Copy every one of the following rows word for word, with nothing changed, added, or left out.
* START *
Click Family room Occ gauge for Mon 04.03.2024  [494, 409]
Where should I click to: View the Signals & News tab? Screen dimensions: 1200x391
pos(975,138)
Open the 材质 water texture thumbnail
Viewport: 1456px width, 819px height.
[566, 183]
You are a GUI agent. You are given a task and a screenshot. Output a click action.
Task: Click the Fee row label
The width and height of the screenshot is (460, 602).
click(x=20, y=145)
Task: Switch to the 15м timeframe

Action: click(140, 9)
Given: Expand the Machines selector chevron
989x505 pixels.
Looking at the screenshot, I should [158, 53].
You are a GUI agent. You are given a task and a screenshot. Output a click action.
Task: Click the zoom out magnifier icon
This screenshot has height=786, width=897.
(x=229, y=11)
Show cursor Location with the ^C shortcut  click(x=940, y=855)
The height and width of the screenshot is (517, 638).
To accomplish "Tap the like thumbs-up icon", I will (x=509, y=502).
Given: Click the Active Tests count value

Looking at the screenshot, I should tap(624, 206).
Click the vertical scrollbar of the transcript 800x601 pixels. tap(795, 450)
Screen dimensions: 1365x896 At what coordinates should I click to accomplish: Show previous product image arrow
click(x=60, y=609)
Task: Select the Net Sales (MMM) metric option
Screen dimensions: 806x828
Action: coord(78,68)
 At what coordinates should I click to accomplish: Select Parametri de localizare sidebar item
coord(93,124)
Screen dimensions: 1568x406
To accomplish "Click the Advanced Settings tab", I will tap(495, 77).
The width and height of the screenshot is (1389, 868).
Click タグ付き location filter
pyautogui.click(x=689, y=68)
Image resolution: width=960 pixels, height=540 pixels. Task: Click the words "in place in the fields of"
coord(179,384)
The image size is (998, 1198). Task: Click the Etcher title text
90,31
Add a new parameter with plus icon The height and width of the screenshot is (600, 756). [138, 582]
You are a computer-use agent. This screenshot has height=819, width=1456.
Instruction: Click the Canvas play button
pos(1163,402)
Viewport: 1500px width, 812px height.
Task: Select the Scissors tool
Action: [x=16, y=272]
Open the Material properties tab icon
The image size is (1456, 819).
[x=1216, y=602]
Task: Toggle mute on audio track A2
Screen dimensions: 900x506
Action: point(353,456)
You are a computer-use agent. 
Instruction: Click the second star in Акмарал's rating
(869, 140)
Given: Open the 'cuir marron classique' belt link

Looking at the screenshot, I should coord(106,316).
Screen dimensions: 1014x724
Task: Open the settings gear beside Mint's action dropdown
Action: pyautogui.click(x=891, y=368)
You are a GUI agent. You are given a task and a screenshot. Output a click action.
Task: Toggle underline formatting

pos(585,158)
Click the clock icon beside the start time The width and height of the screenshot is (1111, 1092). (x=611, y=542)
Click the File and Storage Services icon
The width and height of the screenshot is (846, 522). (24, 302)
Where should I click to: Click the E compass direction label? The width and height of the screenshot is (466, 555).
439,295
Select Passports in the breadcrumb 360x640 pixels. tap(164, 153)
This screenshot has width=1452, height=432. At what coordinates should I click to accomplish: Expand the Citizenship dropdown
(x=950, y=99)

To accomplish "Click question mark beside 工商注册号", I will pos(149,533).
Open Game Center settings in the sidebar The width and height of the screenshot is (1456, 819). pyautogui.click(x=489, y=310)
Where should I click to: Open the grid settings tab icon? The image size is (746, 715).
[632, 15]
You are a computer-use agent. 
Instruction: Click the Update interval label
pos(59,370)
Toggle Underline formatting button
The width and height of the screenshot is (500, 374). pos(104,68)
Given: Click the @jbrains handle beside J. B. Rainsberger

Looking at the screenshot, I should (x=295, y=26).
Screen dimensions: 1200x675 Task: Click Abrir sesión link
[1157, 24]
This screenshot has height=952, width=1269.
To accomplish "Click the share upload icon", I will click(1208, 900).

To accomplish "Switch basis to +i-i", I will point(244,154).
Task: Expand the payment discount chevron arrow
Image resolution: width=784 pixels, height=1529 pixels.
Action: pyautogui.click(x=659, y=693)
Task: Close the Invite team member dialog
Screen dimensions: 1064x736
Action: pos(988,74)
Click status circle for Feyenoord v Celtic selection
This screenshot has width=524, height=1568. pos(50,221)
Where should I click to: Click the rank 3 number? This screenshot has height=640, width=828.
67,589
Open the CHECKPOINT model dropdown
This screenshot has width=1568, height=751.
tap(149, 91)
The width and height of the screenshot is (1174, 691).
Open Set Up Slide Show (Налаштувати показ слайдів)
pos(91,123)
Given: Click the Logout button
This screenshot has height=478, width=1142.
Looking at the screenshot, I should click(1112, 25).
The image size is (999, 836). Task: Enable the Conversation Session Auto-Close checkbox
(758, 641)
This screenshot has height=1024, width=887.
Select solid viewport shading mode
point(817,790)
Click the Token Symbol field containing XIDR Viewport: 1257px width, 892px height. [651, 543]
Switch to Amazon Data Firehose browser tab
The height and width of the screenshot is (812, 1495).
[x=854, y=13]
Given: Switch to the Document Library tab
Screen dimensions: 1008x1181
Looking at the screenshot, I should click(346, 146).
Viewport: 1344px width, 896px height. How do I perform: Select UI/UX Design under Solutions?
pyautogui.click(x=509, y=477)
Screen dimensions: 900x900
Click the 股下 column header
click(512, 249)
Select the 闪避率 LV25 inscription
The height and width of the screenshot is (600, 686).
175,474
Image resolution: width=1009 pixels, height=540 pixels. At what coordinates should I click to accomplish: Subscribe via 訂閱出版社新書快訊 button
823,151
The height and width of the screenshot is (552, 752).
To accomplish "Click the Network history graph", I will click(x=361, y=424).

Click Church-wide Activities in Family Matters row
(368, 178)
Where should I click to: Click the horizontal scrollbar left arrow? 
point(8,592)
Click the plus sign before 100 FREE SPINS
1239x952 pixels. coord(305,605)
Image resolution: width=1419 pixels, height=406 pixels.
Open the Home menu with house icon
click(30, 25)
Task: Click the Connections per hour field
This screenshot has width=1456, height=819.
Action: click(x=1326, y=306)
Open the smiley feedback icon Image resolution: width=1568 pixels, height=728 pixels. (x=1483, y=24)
* END *
The output:
Click Family room Occ gauge for Mon 04.03.2024  [494, 409]
Where should I click to: View the Signals & News tab? Screen dimensions: 1200x391
pos(975,138)
Open the 材质 water texture thumbnail
Viewport: 1456px width, 819px height.
[566, 183]
You are a GUI agent. You are given a task and a screenshot. Output a click action.
Task: Click the Fee row label
The width and height of the screenshot is (460, 602).
click(x=20, y=145)
Task: Switch to the 15м timeframe

Action: click(140, 9)
Given: Expand the Machines selector chevron
989x505 pixels.
Looking at the screenshot, I should [158, 53].
You are a GUI agent. You are given a task and a screenshot. Output a click action.
Task: Click the zoom out magnifier icon
This screenshot has height=786, width=897.
(x=229, y=11)
Show cursor Location with the ^C shortcut  click(x=940, y=855)
The height and width of the screenshot is (517, 638).
To accomplish "Tap the like thumbs-up icon", I will (x=509, y=502).
Given: Click the Active Tests count value

Looking at the screenshot, I should tap(624, 206).
Click the vertical scrollbar of the transcript 800x601 pixels. tap(795, 450)
Screen dimensions: 1365x896 At what coordinates should I click to accomplish: Show previous product image arrow
click(x=60, y=609)
Task: Select the Net Sales (MMM) metric option
Screen dimensions: 806x828
Action: coord(78,68)
 At what coordinates should I click to accomplish: Select Parametri de localizare sidebar item
coord(93,124)
Screen dimensions: 1568x406
To accomplish "Click the Advanced Settings tab", I will tap(495, 77).
The width and height of the screenshot is (1389, 868).
Click タグ付き location filter
pyautogui.click(x=689, y=68)
Image resolution: width=960 pixels, height=540 pixels. Task: Click the words "in place in the fields of"
coord(179,384)
The image size is (998, 1198). Task: Click the Etcher title text
90,31
Add a new parameter with plus icon The height and width of the screenshot is (600, 756). [138, 582]
You are a computer-use agent. This screenshot has height=819, width=1456.
Instruction: Click the Canvas play button
pos(1163,402)
Viewport: 1500px width, 812px height.
Task: Select the Scissors tool
Action: [x=16, y=272]
Open the Material properties tab icon
The image size is (1456, 819).
[x=1216, y=602]
Task: Toggle mute on audio track A2
Screen dimensions: 900x506
Action: point(353,456)
You are a computer-use agent. 
Instruction: Click the second star in Акмарал's rating
(869, 140)
Given: Open the 'cuir marron classique' belt link

Looking at the screenshot, I should coord(106,316).
Screen dimensions: 1014x724
Task: Open the settings gear beside Mint's action dropdown
Action: pyautogui.click(x=891, y=368)
You are a GUI agent. You are given a task and a screenshot. Output a click action.
Task: Toggle underline formatting

pos(585,158)
Click the clock icon beside the start time The width and height of the screenshot is (1111, 1092). (x=611, y=542)
Click the File and Storage Services icon
The width and height of the screenshot is (846, 522). (24, 302)
Where should I click to: Click the E compass direction label? The width and height of the screenshot is (466, 555).
439,295
Select Passports in the breadcrumb 360x640 pixels. tap(164, 153)
This screenshot has width=1452, height=432. At what coordinates should I click to accomplish: Expand the Citizenship dropdown
(x=950, y=99)

To accomplish "Click question mark beside 工商注册号", I will pos(149,533).
Open Game Center settings in the sidebar The width and height of the screenshot is (1456, 819). pyautogui.click(x=489, y=310)
Where should I click to: Open the grid settings tab icon? The image size is (746, 715).
[632, 15]
You are a computer-use agent. 
Instruction: Click the Update interval label
pos(59,370)
Toggle Underline formatting button
The width and height of the screenshot is (500, 374). pos(104,68)
Given: Click the @jbrains handle beside J. B. Rainsberger

Looking at the screenshot, I should (x=295, y=26).
Screen dimensions: 1200x675 Task: Click Abrir sesión link
[1157, 24]
This screenshot has height=952, width=1269.
To accomplish "Click the share upload icon", I will click(1208, 900).

To accomplish "Switch basis to +i-i", I will point(244,154).
Task: Expand the payment discount chevron arrow
Image resolution: width=784 pixels, height=1529 pixels.
Action: pyautogui.click(x=659, y=693)
Task: Close the Invite team member dialog
Screen dimensions: 1064x736
Action: pos(988,74)
Click status circle for Feyenoord v Celtic selection
This screenshot has width=524, height=1568. pos(50,221)
Where should I click to: Click the rank 3 number? This screenshot has height=640, width=828.
67,589
Open the CHECKPOINT model dropdown
This screenshot has width=1568, height=751.
tap(149, 91)
The width and height of the screenshot is (1174, 691).
Open Set Up Slide Show (Налаштувати показ слайдів)
pos(91,123)
Given: Click the Logout button
This screenshot has height=478, width=1142.
Looking at the screenshot, I should click(1112, 25).
The image size is (999, 836). Task: Enable the Conversation Session Auto-Close checkbox
(758, 641)
This screenshot has height=1024, width=887.
Select solid viewport shading mode
point(817,790)
Click the Token Symbol field containing XIDR Viewport: 1257px width, 892px height. [651, 543]
Switch to Amazon Data Firehose browser tab
The height and width of the screenshot is (812, 1495).
[x=854, y=13]
Given: Switch to the Document Library tab
Screen dimensions: 1008x1181
Looking at the screenshot, I should click(346, 146).
Viewport: 1344px width, 896px height. How do I perform: Select UI/UX Design under Solutions?
pyautogui.click(x=509, y=477)
Screen dimensions: 900x900
Click the 股下 column header
click(512, 249)
Select the 闪避率 LV25 inscription
The height and width of the screenshot is (600, 686).
175,474
Image resolution: width=1009 pixels, height=540 pixels. At what coordinates should I click to accomplish: Subscribe via 訂閱出版社新書快訊 button
823,151
The height and width of the screenshot is (552, 752).
To accomplish "Click the Network history graph", I will click(x=361, y=424).

Click Church-wide Activities in Family Matters row
(368, 178)
Where should I click to: Click the horizontal scrollbar left arrow? 
point(8,592)
Click the plus sign before 100 FREE SPINS
1239x952 pixels. coord(305,605)
Image resolution: width=1419 pixels, height=406 pixels.
Open the Home menu with house icon
click(30, 25)
Task: Click the Connections per hour field
This screenshot has width=1456, height=819.
Action: click(x=1326, y=306)
Open the smiley feedback icon Image resolution: width=1568 pixels, height=728 pixels. (x=1483, y=24)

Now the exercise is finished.